Un protectionnisme vert présente selon elle d’une manière ou d’une autre dans tous les programmes, y compris ceux du Rassemblement National et de Reconquête!, qui par ailleurs selon elle "portent un certain nombre de reculs environnementaux, ils veulent notamment revenir sur la fin des voitures thermiques, sur le Green deal, etc". Sur la deuxième marche du podium en matière d’écologie selon Lorène Lavocat, la liste PS-Place publique de Raphaël Glucksman porte un programme "peu détaillé en comparaison" de ceux des Ecologistes et des insoumis avec "tout de même plusieurs mesures écologiques ambitieuses". Quand à Renaissance et à LR, elle leur accorde "la palme de la médiocrité climatique". Elle précise que "les deux formations misent sur la technologie (notamment les biotechs) et le nucléaire pour verdir l’Europe".
il y a des décisions inédites qui ont été prises sur la fin des voitures thermiques, sur les énergies renouvelables, sur la taxe carbone, etc
Pourtant, lors de la législature qui s’achève au Parlement européen, le parti majoritaire, le Parti populaire européen (droite) dont est membre LR, avait porté avec la présidente de la Commission européenne, Ursula Van der Leyen le Green deal à partir de 2019. Et Lorène Lavocat de rappeler : "il y a des décisions inédites qui ont été prises sur la fin des voitures thermiques, sur les énergies renouvelables, sur la taxe carbone, etc". Depuis un peu plus d’un an, on observe un revirement du PPE sur l’écologie, dans la foulée duquel, un certain nombre de législations et règlementations ont été "sabotées".
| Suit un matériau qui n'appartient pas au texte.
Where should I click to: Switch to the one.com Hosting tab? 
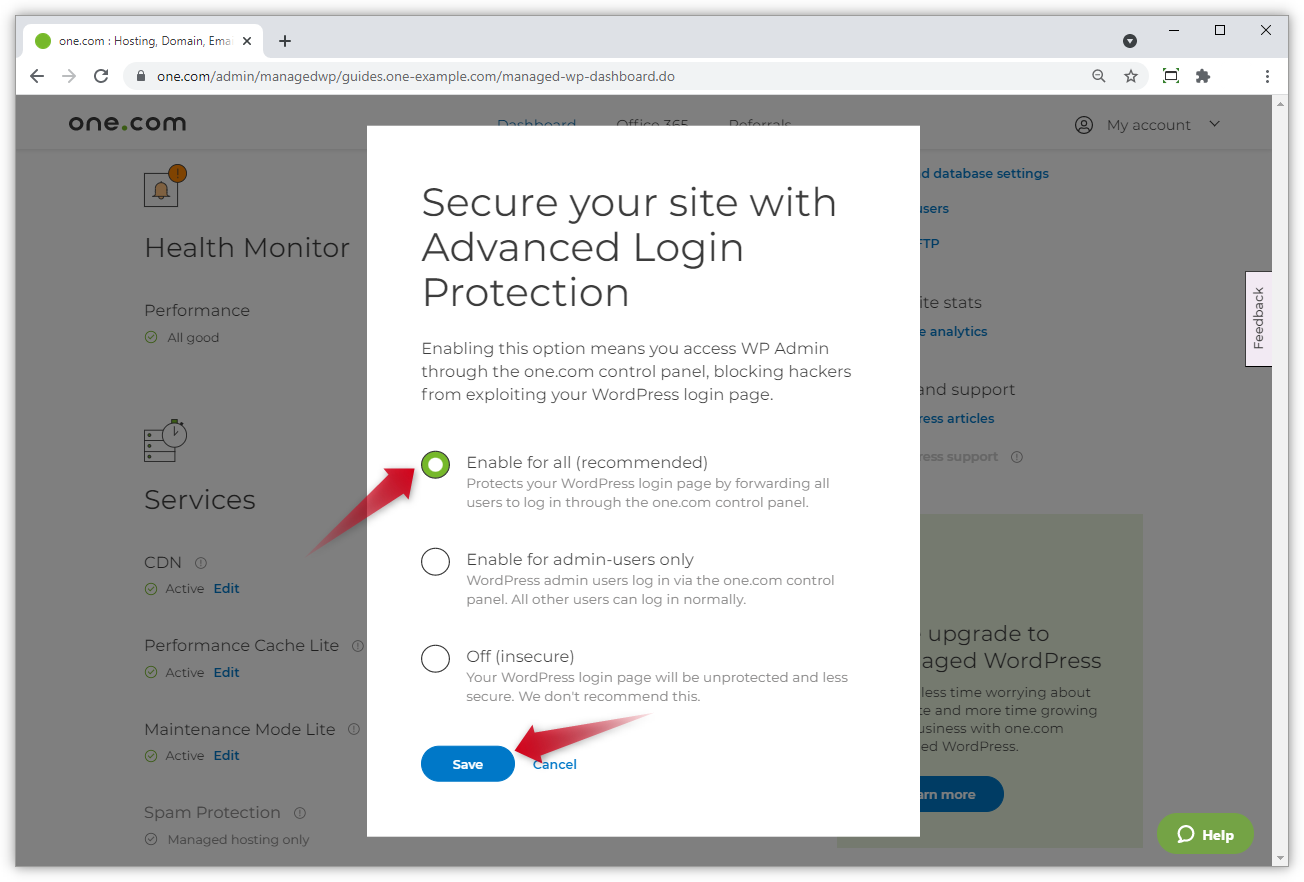(140, 41)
Quel sort sera fait aux enjeux écologiques après le 9 juin ? Pour l’instant, les sondages font attendre "un recul des forces écologistes et un maintien et une montée de la droite et de l’extrême droite qui ne sont pas du tout sur des positions écologistes ambitieuses" constate Lorène Lavocat. Pourtant, selon Olivier Nouaillas, "l’Europe est un bon échelon pour agir de manière très efficace sur tous les problèmes écologiques". Et il illustre : "si on prend par exemple les négociations climatiques, historiquement l’Europe est plutôt un point d’appui pour les avancées dans les COP. Et ce qui est aujourd’hui un peu en question c’est au minimum une stagnation voire même un recul de cette position". Selon lui, pour un électeur ou une électrice sensible aux enjeux écologiques, une manière de déterminer son vote peut être de regarder la position des programmes en présence à propos du Green deal : "le Pacte vert, le Green deal, ce n’était pas le paradis sur terre mais c’était quand même une avancée et un point d’appui. Et je crois que cela peut être un bon critère de regarder qui veut abattre le Green deal et revenir en arrière et qui veut le défendre et l’améliorer".
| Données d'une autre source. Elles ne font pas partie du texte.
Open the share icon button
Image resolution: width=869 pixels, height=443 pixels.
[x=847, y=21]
Et pour lui, il est nécessaire de sortir de l’idée que l’écologie ne serait que contraintes : "ça peut être un projet de société enthousiasmant !" affirme-t-il. Un point de vue auquel souscrit François Mandil qui propose une autre grille d’analyse : "quel projet de société veut-on ? Quels sont les gens qui portent un projet de société de compétition, de prédation de la terre et des hommes et des femmes ? Ou est-on dans un projet de société coopératif, égalitaire, harmonieux ? Saint François d’Assise était écolo et il ne connaissait pas les changements climatiques. Changement climatique ou pas, effondrement de la biodiversité ou pas, on a besoin de conversion écologique".